Lundi 21 juillet
Connaissez-vous l’île aux Cerises à Rouen ?
Rédigé par Agathe Poirot Bourdain
Guinguette de l’île aux cerises (Rouen par la photographie 1900. Tome 2. Guy Pessiot).
Au XIXe siècle, les Rouennais aimaient canoter sur la Seine et accoster sur l’une de ses nombreuses îles pour se détendre. Découverte de l’île aux Cerises aujourd’hui disparue.
Un espace champêtre
- Ville de fond d’estuaire, Rouen a au cœur de sa cité la Seine. À la Belle Époque, entre Oissel et Poses, des îles verdoyantes sont disséminées au fil du fleuve.
- Couverts de végétation, les îlots naturels servent de pâturages, abritent des villas et des restaurants. L’île aux Cerises est située dans le prolongement de l’île Brouilly, rattachée aujourd’hui à l’île Lacroix, vers Sotteville-lès-Rouen et Amfreville-la-Mi-Voie.
- Le lieu est accessible en barque. Bourgeois ou ouvriers apprécient son côté campagnard et paisible. Les quelques cerisiers sauvages qui y poussent lui ont donné son nom.

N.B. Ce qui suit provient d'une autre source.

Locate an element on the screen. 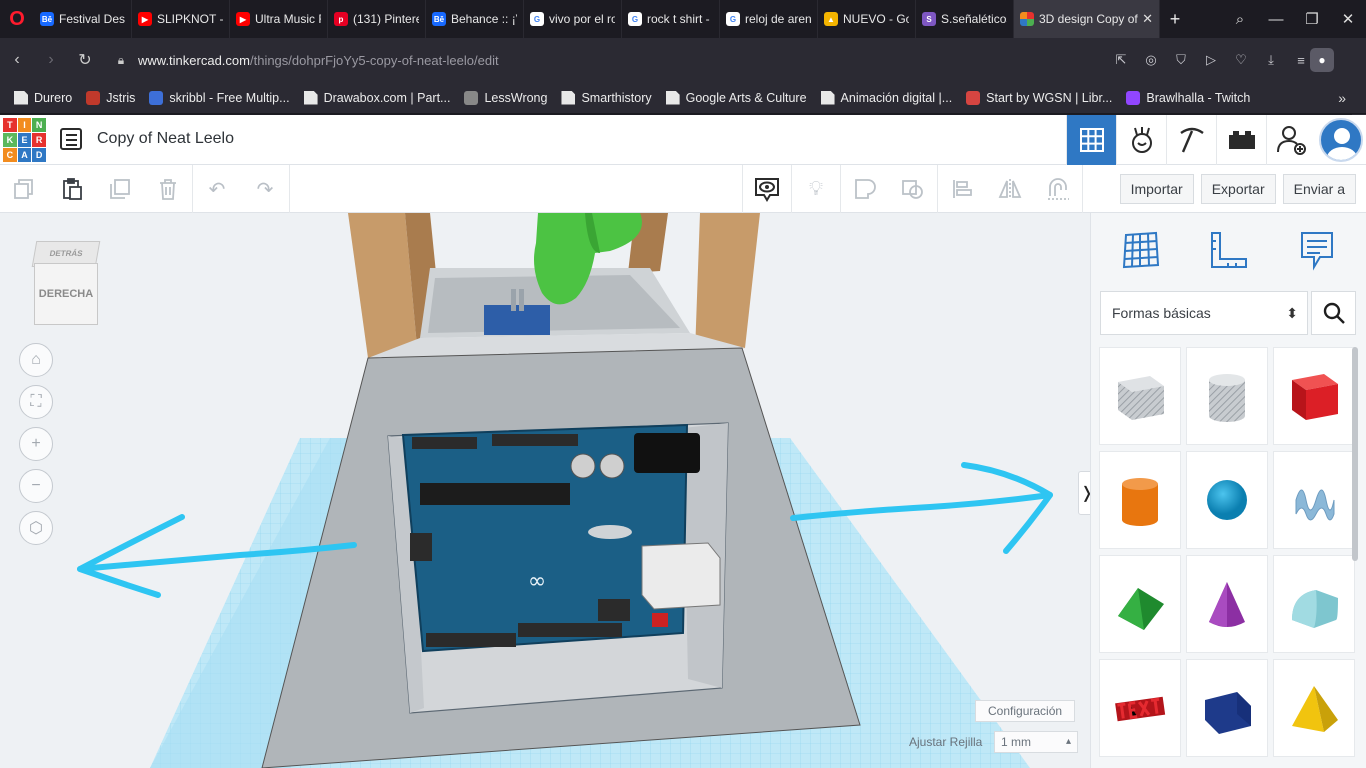 The height and width of the screenshot is (768, 1366). lock-icon: 🔒︎ is located at coordinates (121, 60).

- Au XIXe siècle, l’île aux Cerises est un lieu de rendez-vous dominical ou de jours chômés, entre ciel et eau, pour oublier le labeur de la semaine.
Un esprit guinguette
- L’huile sur toile L’île aux Cerises, de Robert Antoine Pinchon, peintre de l’école de Rouen, immortalise l’ambiance du lieu. Il y règne une atmosphère de détente et de plaisirs, entre robes claires et canotiers.
- Des petits cafés-restaurants de plein air accueillent les promeneurs avec pain bis, matelotes, petites fritures d’ablettes et de gardons tout frais pêchés dans la Seine, ainsi que des douillons, pommes ou poires frits dans la pâte et servis chauds.
- Sur l’île aux Cerises, tables et chaises en bois sont installées en extérieur, à l’ombre des arbres. On y déjeune simplement de collations champêtres arrosées de cidre. On pousse parfois la chansonnette. On y joue à « la grenouille », au bilboquet, aux quilles ou au palet.
Disparition des paradis naturels
- L’aménagement fluvial de la Seine à la fin des années 60 a précipité la fin de l’île aux Cerises. Pour favoriser la circulation et le débit, il a fallu faire disparaître les îlots qui gênaient la navigation. Ces travaux étaient intégrés à la création de la zone industrielle de la rive gauche.
- L’île aux Cerises est supprimée, comme les îles de Dieppedalle. Val-de-la-Haye est rattachée à la berge, ainsi que la presqu’île Rollet, aujourd’hui parc urbain.
- La disparition de l’île aux Cerises clôt une page de l’histoire urbaine de Rouen. Elle met un terme aussi à ces espaces naturels posés sur l’eau, où s’implantaient flore remarquable et faune remarquable.
- Il reste aujourd’hui quelques rares îles protégées, entretenues par les Brigades vertes, favorisant, par la réhabilitation d’espaces verts, l’insertion. Ces réserves naturelles sont des espaces privilégiés pour la biodiversité.